■ **Exercise goal**: Format the entries below as a JSON list of strings, with one string per line and no strings for blank lines.
[[ Task material open ]]
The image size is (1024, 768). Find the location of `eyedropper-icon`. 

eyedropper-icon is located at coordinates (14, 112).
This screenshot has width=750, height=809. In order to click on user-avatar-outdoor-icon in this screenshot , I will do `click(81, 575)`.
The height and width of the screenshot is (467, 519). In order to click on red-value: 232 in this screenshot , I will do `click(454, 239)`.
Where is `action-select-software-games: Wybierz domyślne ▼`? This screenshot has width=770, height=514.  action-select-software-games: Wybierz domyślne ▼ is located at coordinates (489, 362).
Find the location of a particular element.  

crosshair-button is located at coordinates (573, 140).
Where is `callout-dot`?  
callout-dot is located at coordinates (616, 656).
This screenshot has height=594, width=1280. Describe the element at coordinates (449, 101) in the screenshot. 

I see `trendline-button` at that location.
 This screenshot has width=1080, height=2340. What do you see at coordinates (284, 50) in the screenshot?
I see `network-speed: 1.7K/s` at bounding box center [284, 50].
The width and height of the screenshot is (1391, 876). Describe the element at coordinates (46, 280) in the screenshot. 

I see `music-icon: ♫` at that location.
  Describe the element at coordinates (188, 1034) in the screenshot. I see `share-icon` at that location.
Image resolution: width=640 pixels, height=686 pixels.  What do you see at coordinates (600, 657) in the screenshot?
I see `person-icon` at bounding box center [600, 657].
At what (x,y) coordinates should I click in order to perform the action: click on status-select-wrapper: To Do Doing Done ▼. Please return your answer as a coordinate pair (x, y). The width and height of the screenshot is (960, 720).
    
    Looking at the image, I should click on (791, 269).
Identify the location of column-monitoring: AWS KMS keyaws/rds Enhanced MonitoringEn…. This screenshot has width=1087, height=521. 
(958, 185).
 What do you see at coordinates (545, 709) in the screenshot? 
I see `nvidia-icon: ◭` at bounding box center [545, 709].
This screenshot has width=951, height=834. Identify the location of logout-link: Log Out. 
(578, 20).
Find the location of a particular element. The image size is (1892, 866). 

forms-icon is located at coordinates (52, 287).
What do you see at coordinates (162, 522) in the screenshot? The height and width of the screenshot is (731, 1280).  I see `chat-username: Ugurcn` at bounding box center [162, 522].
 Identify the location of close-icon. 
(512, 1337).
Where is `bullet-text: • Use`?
[[ Task material closed ]]
■ **Response area**:
[
  "The image size is (1024, 768). Find the location of `eyedropper-icon`. ",
  "eyedropper-icon is located at coordinates (14, 112).",
  "This screenshot has width=750, height=809. In order to click on user-avatar-outdoor-icon in this screenshot , I will do `click(81, 575)`.",
  "The height and width of the screenshot is (467, 519). In order to click on red-value: 232 in this screenshot , I will do `click(454, 239)`.",
  "Where is `action-select-software-games: Wybierz domyślne ▼`? This screenshot has width=770, height=514.  action-select-software-games: Wybierz domyślne ▼ is located at coordinates (489, 362).",
  "Find the location of a particular element.  ",
  "crosshair-button is located at coordinates (573, 140).",
  "Where is `callout-dot`?  ",
  "callout-dot is located at coordinates (616, 656).",
  "This screenshot has height=594, width=1280. Describe the element at coordinates (449, 101) in the screenshot. ",
  "I see `trendline-button` at that location.",
  " This screenshot has width=1080, height=2340. What do you see at coordinates (284, 50) in the screenshot?",
  "I see `network-speed: 1.7K/s` at bounding box center [284, 50].",
  "The width and height of the screenshot is (1391, 876). Describe the element at coordinates (46, 280) in the screenshot. ",
  "I see `music-icon: ♫` at that location.",
  "  Describe the element at coordinates (188, 1034) in the screenshot. I see `share-icon` at that location.",
  "Image resolution: width=640 pixels, height=686 pixels.  What do you see at coordinates (600, 657) in the screenshot?",
  "I see `person-icon` at bounding box center [600, 657].",
  "At what (x,y) coordinates should I click in order to perform the action: click on status-select-wrapper: To Do Doing Done ▼. Please return your answer as a coordinate pair (x, y). The width and height of the screenshot is (960, 720).",
  "    Looking at the image, I should click on (791, 269).",
  "Identify the location of column-monitoring: AWS KMS keyaws/rds Enhanced MonitoringEn…. This screenshot has width=1087, height=521. ",
  "(958, 185).",
  " What do you see at coordinates (545, 709) in the screenshot? ",
  "I see `nvidia-icon: ◭` at bounding box center [545, 709].",
  "This screenshot has width=951, height=834. Identify the location of logout-link: Log Out. ",
  "(578, 20).",
  "Find the location of a particular element. The image size is (1892, 866). ",
  "forms-icon is located at coordinates (52, 287).",
  "What do you see at coordinates (162, 522) in the screenshot? The height and width of the screenshot is (731, 1280).  I see `chat-username: Ugurcn` at bounding box center [162, 522].",
  " Identify the location of close-icon. ",
  "(512, 1337).",
  "Where is `bullet-text: • Use`?"
]